**Texte fourni:**
Les cypherpunks s’inspiraient partiellement du cyberpunk, un mouvement culturel construit autour de la littérature de science-fiction, qui prenait sa source à la fois dans la sous-culture des punks et dans la mouvance des hackers. Même si l’esthétique de ce dernier datait de la fin des années 70, le genre littéraire a largement été inauguré par l’écrivain William Gibson via la publication de ses premières nouvelles à partir de 1981 et surtout de son roman Neuromancien. Le mot, qui faisait référence à la cybernétique, c’est-à-dire la science des systèmes complexes et des réseaux, a quant à lui été inventé en 1983 par Bruce Bethke, et a été popularisé par Gardner Dozois en décembre 1984 dans un éditorial pour le Washington Post.
La caractéristique principale du genre cyberpunk était de décrire un futur dystopique où la technique de pointe était omniprésente (implants informatiques, réalité augmentée, réalité virtuelle, intelligence artificielle, robots) et où la société était sujette à la consommation à outrance (drogue, sexe, etc.), au crime généralisé et à l’avarice des corporations. Le cyberpunk décrivait ainsi un monde combinant haute technologie et bassesse humaine, pour reprendre l’expression de Bruce Sterling, dont le héros tentait de s’extraire tant bien que mal.
De ce genre cyberpunk est né tout un mouvement d’individus qui partageaient la même vision du monde, formant notamment une contreculture cyberdélique, née de la fusion de la cyberculture et du psychédélisme. Cette sous-culture en vogue dans la Silicon Valley était incarnée par la revue High Frontiers, fondée en 1984 par R. U. Sirius, qui est plus tard devenue Reality Hackers puis Mondo 2000.
Les cypherpunks tiraient leur inspiration de ce mouvement. Toutefois, ils n’étaient pas pour autant des cyberpunks : s’ils avaient bien conscience des scénarios dystopiques qui pouvaient dériver de l’évolution technique (notamment en ce qui concerne la surveillance), ils ne partageaient pas la vision pessimiste relayée par le cyberpunk. De ce fait, le mouvement cypherpunk constituait en quelque sorte une réaction au cyberpunk, dans le sens où il postulait, à l’instar des extropiens, que l’évolution technique pouvait amener les êtres humains à s’émanciper plutôt qu’à tomber dans l’esclavage mutuel.

**Section des données:**
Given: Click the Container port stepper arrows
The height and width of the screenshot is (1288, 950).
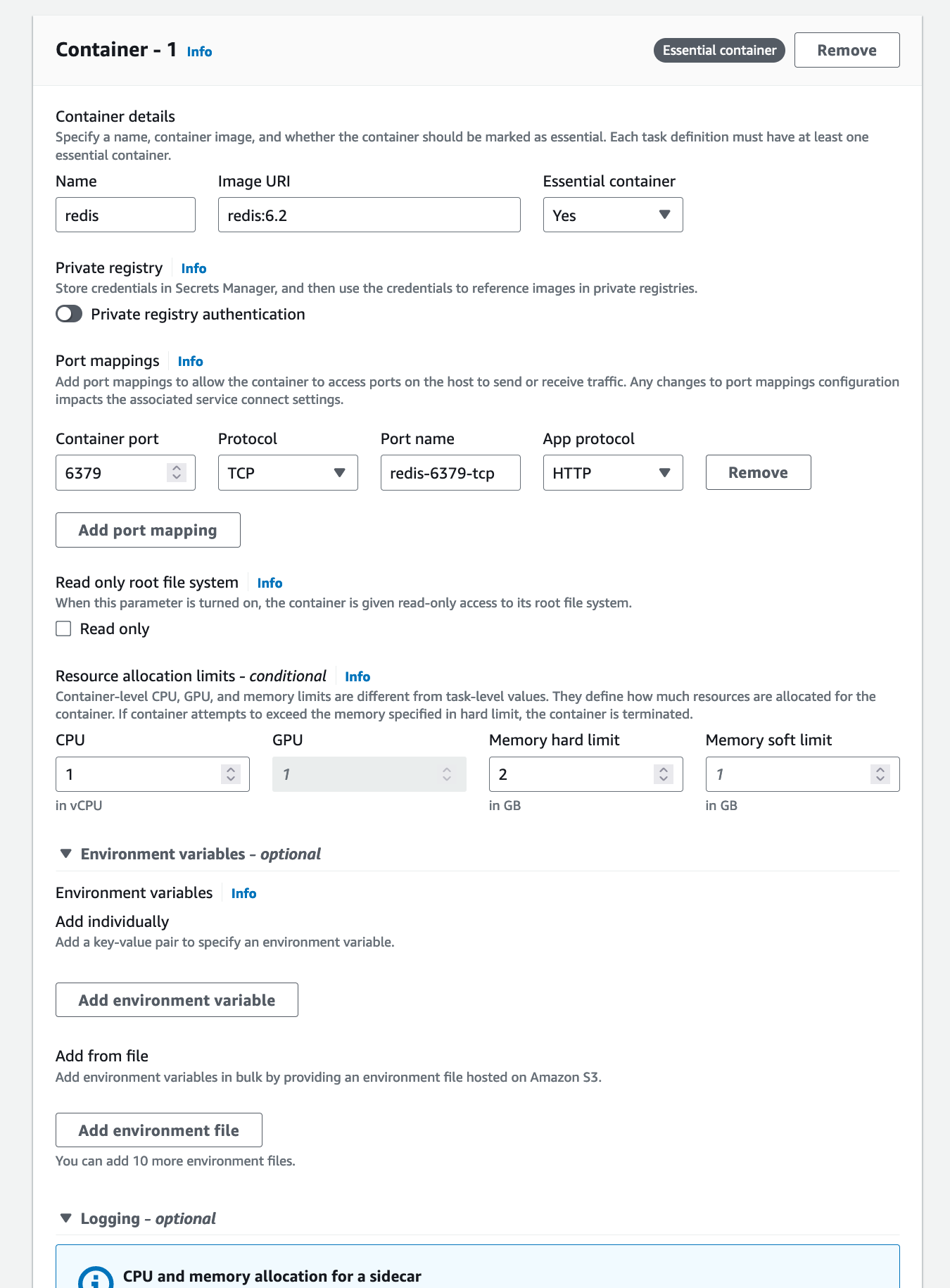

**Travail demandé:**
En vous appuyant sur le texte consacré aux cypherpunks, répondez brièvement à chacune de ces questions.
(a) En quelle année Bruce Bethke a-t-il inventé le mot « cyberpunk » ?
(b) Quels noms la revue High Frontiers a-t-elle portés par la suite ?
(c) Quelle vision relayée par le cyberpunk les cypherpunks ne partageaient-ils pas ?
Les données ne présentent aucun lien avec le texte fourni.

**Réponse complète:**
(a) En 1983.
(b) Reality Hackers, puis Mondo 2000.
(c) La vision pessimiste.